Basın İlan Kurumu Genel Kurulu 11 Ağustos 2006 tarihinde toplanarak, 1 Ocak 2007 tarihinden geçerli olmak üzere markası ve modeli ne olursa olsun, masa baskı makineleri ile basılan gazetelerin, resmi ilan yayınlayamayacaklarının kararını almış ve bu kararı 17 Ağustos 2007 tarihinde Resmi Gazetede yayınlanarak yürürlüğe girmiştir. Vergisini ve SSK primlerini 3 ay içinde ödeyemeyen yerel gazetelerin resmi ilan yayınlama hakları bulunmamaktadır. 

Yerel gazeteler teknolojik gelişmelerden yararlanmak istemektedir. Ancak ekonomik güçlükler yerel gazetelerin kendilerini geliştirmesine olanak vermemektedir. Bununla beraber devlet kurum ve kuruluşlarının yerel basına yönelik ilgi eksikliği de eklenince, yerel basın yıllardır, kendisine değer verilmeyen, ciddiye alınmayan, sorunlarına çözüm üretilmeyen bir durumda bulunmaktadır.

Yerel basın, hiçbir güçün etkisinde kalmadan, özgürce, yayın yaşamını zor şartlarda sürdürmeye çalışmaktadır.
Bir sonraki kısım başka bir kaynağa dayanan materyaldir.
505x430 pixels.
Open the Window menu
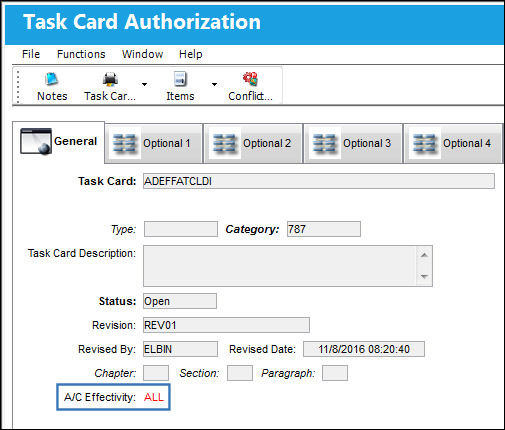142,54
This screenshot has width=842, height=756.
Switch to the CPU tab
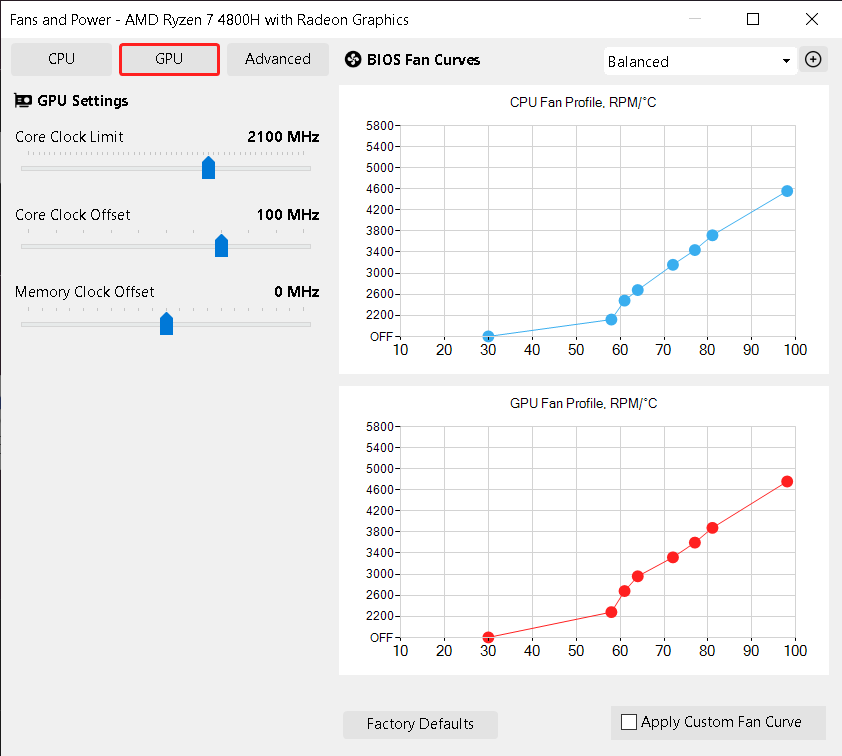(61, 59)
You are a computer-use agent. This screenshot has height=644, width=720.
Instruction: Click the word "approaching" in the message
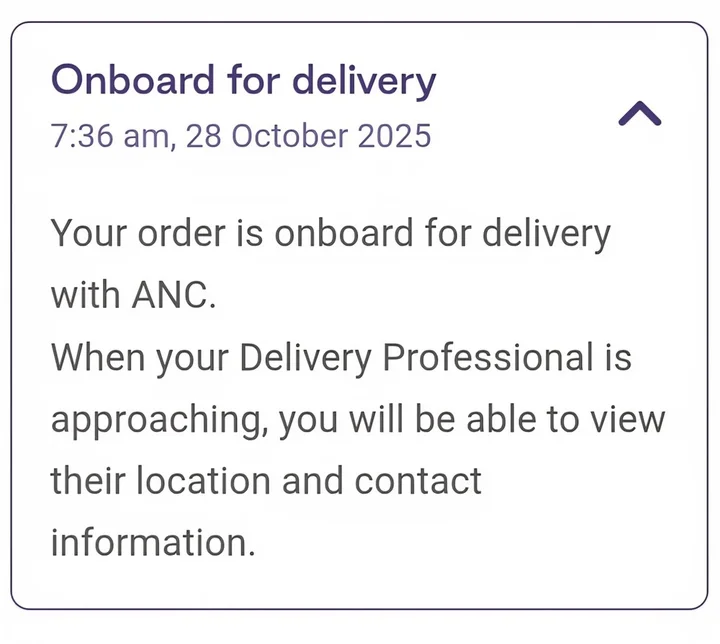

Bize göre de doğru olanı yapmaktadır.

Halkın sesi olmaktadır.

Aydın Gazeteciler Cemiyeti’nin yaşadığı, Aydın basınında, yeni ekonomik sorunları doğuracağı kaçınılmazdır. Kamunun haber alma işlevini sürdüren basınımıza destek olmak, kitlelere kolayca ulaşmasını sağlanması, biz kamu görevi yapanların görevi olması gerekirken, yeni sorunların doğmasına sebep olunması ancak başka şekilde  anlatılması gerekir..

Bu da  genel iktidarın yereldeki yetkilileri, satarak kamu kaynaklarından elde edilen gelirleri, yaklaşan yerel seçimlerde kullanmak üzere pazarlamaktadır.

Çünkü; 2008 yılında genel bütçeden İl Özel İdaresine aktarılan pay geçen yılların çok çok altındadır.

Sıkıntı büyüktür.

Basını bu şekilde susturamayacaklardır.

Basınımız, bu güne kadar objektif olarak sürdürdüğü yaklaşımını, sürdürmeye devam edecektir.

Bu uygulamaların bir sonuç getirmeyeceğini göreceğiz. 

Saygılarımla.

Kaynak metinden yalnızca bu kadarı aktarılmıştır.